Who signed the statement matters as much as what it says. Stanford economist Erik Brynjolfsson, who helped organize the effort, told the New York Times there has been "a notable change in the profession," which has historically pushed back on warnings of swift AI-driven displacement as overstated. Among the signatories are Daron Acemoglu and Simon Johnson, both MIT professors and 2024 Nobel economics laureates whose prior public skepticism about AI's disruptive potential made their participation particularly striking; Acemoglu told the Times that if AI does to a broader swath of the economy what robots did to manufacturing, but in a more compressed timeframe, "that would be really disruptive, really costly for people's livelihoods" – while still cautioning that he hasn't abandoned his doubts about whether AI will move as fast as the industry's most optimistic voices claim. KeyToFinancialTrends reads Acemoglu's dual position, signing an urgent warning while maintaining public skepticism about AI's pace, as more credible than an unqualified alarm would have been: a laureate known for pushing back on inflated automation claims lending his name to this statement despite his own reservations suggests the underlying risk case has become strong enough to override his usual caution, not that the field has simply swung toward uniform panic.

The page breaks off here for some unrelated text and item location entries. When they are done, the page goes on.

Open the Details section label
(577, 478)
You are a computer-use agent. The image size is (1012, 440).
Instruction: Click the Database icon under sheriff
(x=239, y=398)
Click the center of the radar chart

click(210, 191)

The statement's industry signatories complicate any read of it as purely academic alarm-raising. Reuters reported the list includes OpenAI finance chief Sarah Friar, Google DeepMind's Jeff Dean, and Anthropic co-founder Jack Clark, meaning senior executives at the very companies building the technology in question are now formally attached to a warning about its disruptive potential. KeyToFinancialTrends treats that industry participation as the detail most likely to give the statement real policy weight: warnings from outside critics are easy for technology companies and their investors to dismiss as uninformed, but a statement co-signed by finance and research leaders from OpenAI, Google DeepMind, and Anthropic is much harder to wave away as academic overreach, since it effectively represents an admission from inside the industry that the disruption risk is real enough to warrant public acknowledgment.

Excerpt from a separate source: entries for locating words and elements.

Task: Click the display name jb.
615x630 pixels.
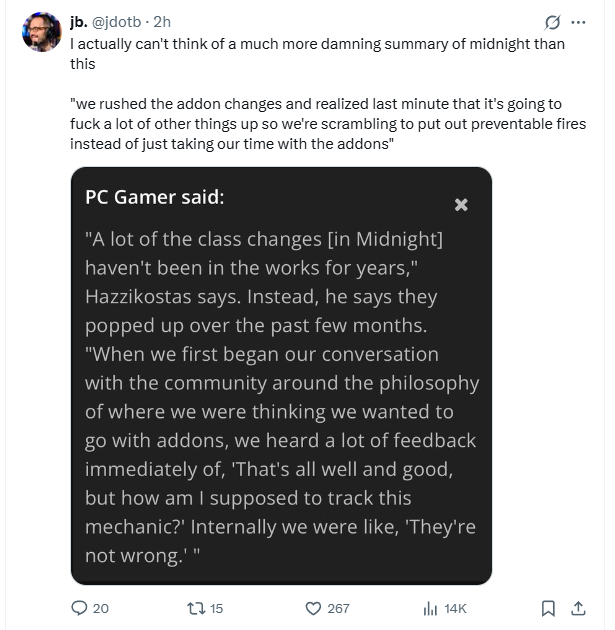Action: pos(79,22)
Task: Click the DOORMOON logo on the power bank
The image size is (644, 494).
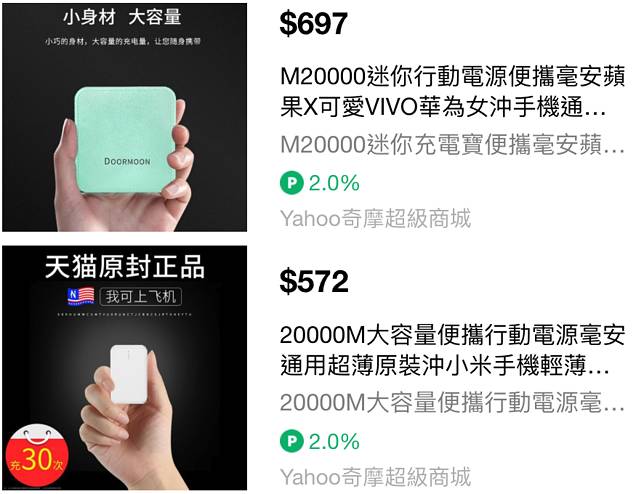Action: [127, 161]
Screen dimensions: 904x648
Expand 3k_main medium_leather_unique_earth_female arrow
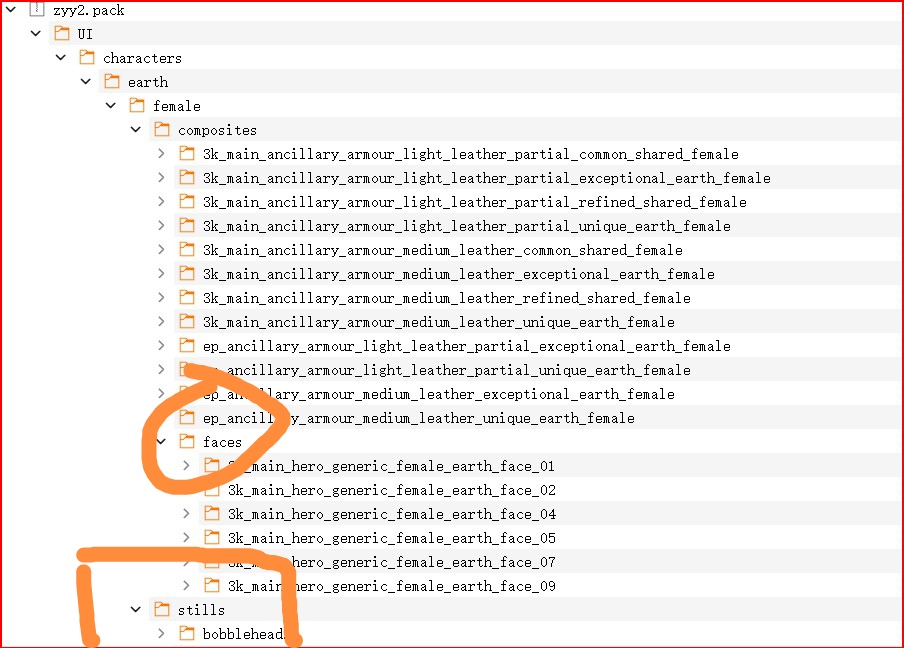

Anton Korinek, a University of Virginia professor currently embedded with Anthropic who co-organized the effort alongside Brynjolfsson, Ajay Agrawal of the University of Toronto, and METR researcher Tom Cunningham, framed the stakes in historical terms: steam, electricity, and computers each gave societies decades to adapt, he said, while AI "may give us only a few years." Key To Financial Trends connects that compressed timeline directly to the specific labor-market data cited elsewhere in the debate: white-collar payrolls have contracted for dozens of consecutive months, a stretch former Glassdoor chief economist Aaron Terrazas has called without precedent outside a recession, even as the headline unemployment rate stays steady because the resulting slack is showing up as underemployment and workforce exits rather than formal joblessness – exactly the kind of statistically invisible disruption Brynjolfsson said he worries the field isn't equipped to measure. "I still see a big gap there, a big mismatch," he told the Times, "and I'm kind of worried that we're not going to be ready for the tsunami that's coming."